L’importance de son programme doit être soulignée. Mélenchon mène une campagne fondée sur un ensemble articulé de propositions très précises et avec un grand contenu transformateur. Pour l’homme politique français, le programme est un contrat passé avec les citoyens, qui guide le vote et encourage l’engagement politique. Autrement dit, il s’agit de convertir cette pré-campagne et cette campagne particulièrement difficiles en la construction collective d’un espoir concret, viable et possible et, en même temps, de remettre en cause un système politique et économique dominé par le capitalisme financier et soumis à la logique des grandes puissances économiques. Je sais avec certitude que pour les grands médias les programmes ne sont pas faits pour être respectés, que c’est une parure qui couvre à peine des discours vides, sans concrétisation, fondés sur l’insulte comme méthode de différenciation. Mélenchon s’y oppose radicalement. L’aspect programmatique le plus novateur de la France insoumise est d’ouvrir un processus constituant qui mette fin à la « monarchie présidentielle » et qui débouche sur une 6ème République à base parlementaire. L’idée de « démocratiser la démocratie » est fondamentale, ainsi que l’appel continu à une citoyenneté active capable de s’autogouverner de manière républicaine.

La deuxième idée centrale est la planification écologique et la réorganisation territoriale du pays. Cette partie est très précise. Le cœur de la proposition est de profiter de la reconversion écologique inévitable et nécessaire de l’économie et de la société pour concevoir un nouveau modèle de production basé sur le territoire à partir d’une logique qui dépasse le profit capitaliste. La clé est la planification démocratique et décentralisée de l’économie au service des besoins fondamentaux des personnes, respectueuse de l’environnement et solidement insérée dans des zones rurales toujours en danger d’abandon ou en déclin permanent.

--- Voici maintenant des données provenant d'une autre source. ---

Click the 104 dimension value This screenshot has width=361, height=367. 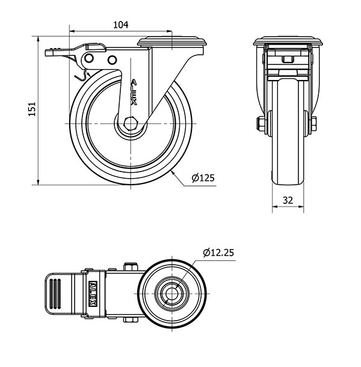[x=121, y=25]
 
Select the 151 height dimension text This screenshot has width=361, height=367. [x=32, y=109]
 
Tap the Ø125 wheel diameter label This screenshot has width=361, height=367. [x=203, y=178]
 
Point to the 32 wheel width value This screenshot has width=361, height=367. [x=288, y=200]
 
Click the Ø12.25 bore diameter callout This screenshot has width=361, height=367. [x=218, y=253]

La troisième idée est la défense d’un protectionnisme écologique et solidaire. Il s’agit d’un contrôle démocratique du commerce, des investissements étrangers et de la circulation des capitaux, qui sinon pourrait mettre en péril les fondements d’un modèle alternatif social et écologiquement durable. La centralité du programme continue d’être le monde du travail et les droits sociaux des classes laborieuses. A contre-courant, une fois de plus, le plein emploi, la réduction du temps de travail et la stabilité de l’emploi sont défendus sous l’angle de la protection des retraites et d’une démocratie qui atteint les entreprises.

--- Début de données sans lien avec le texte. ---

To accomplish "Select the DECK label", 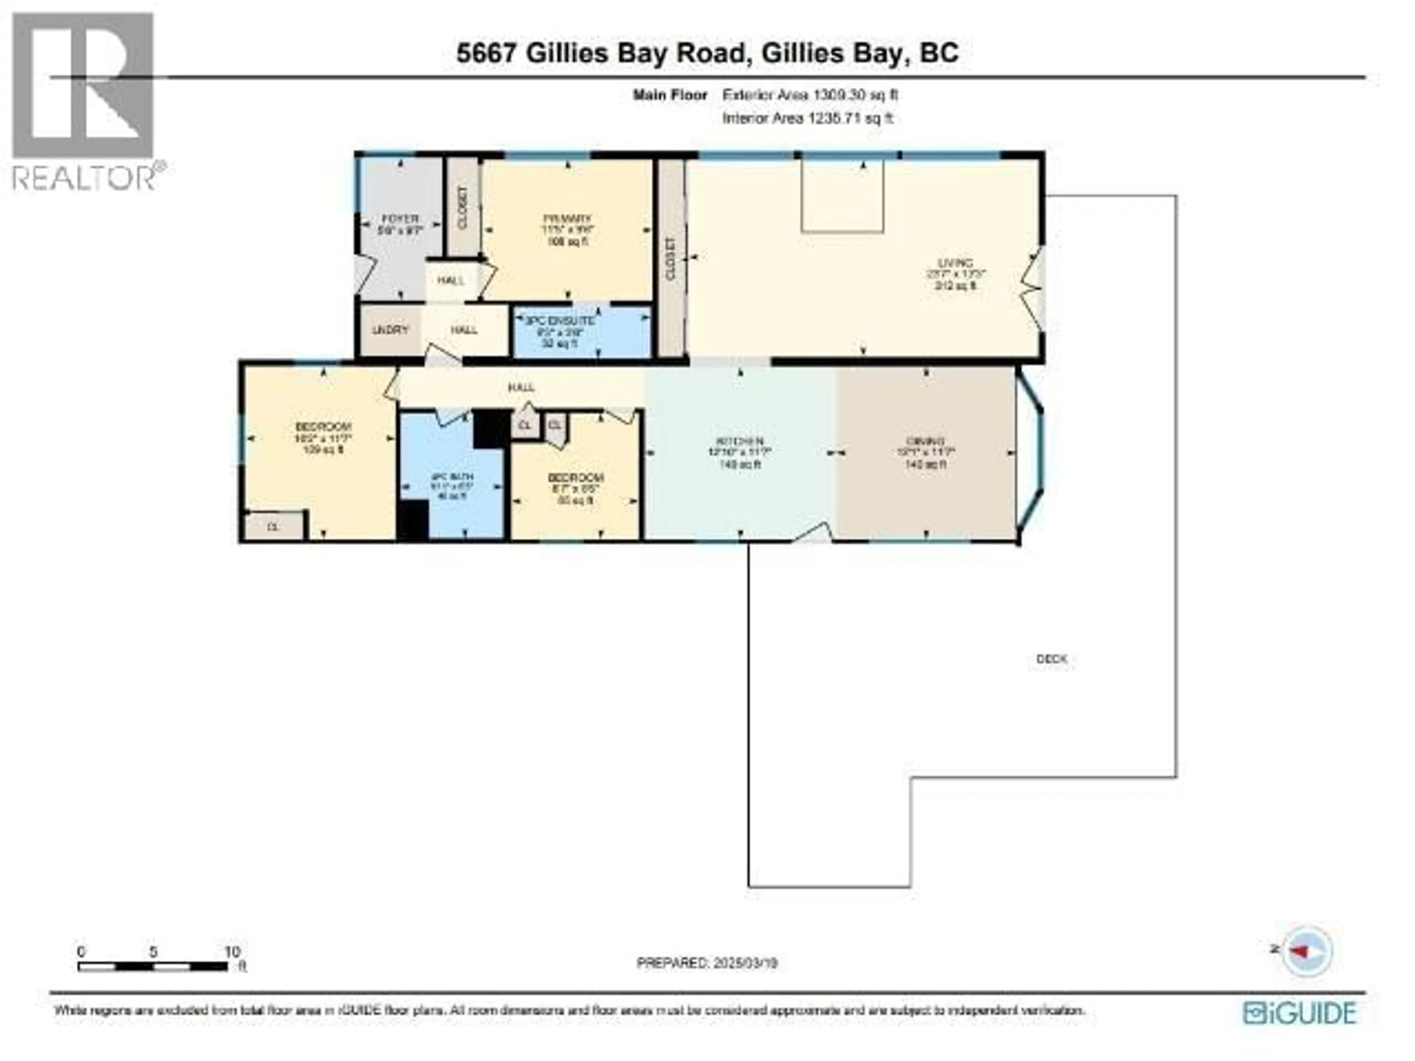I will [x=1051, y=659].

S’il y a un point qui caractérise au mieux l’option Mélenchon, c’est la cohérence entre ses principes, son programme et sa stratégie. En ce sens, il ne cherche pas à tromper, préférant miser sur la vérité. On pourrait affirmer ceci : un programme social et démocratique avancé n’est pas compatible avec cette Union européenne-là. En d’autres termes, cette Union européenne est le plus grand obstacle à une politique réellement de gauche. La logique qui est proposée est celle d’utiliser à fond le droit de veto dont disposent les États pour empêcher de nouvelles avancées des politiques néolibérales et d’utiliser sans crainte le pouvoir que le gouvernement donne pour définir des politiques autonomes cohérentes avec son programme, sachant qu’il devra faire face au consensus de Bruxelles. La souveraineté populaire, l’autonomie productive et économico-financière et l’indépendance nationale sont intimement liés à une politique internationale de non-alignement, de lutte pour la paix et pour un nouvel ordre planétaire plus juste et plus démocratique. Le programme de la France insoumise n’est pas non plus trompeur en cela : tout cela est incompatible avec l’appartenance à une organisation militaire telle que l’OTAN qui sert les intérêts des États-Unis.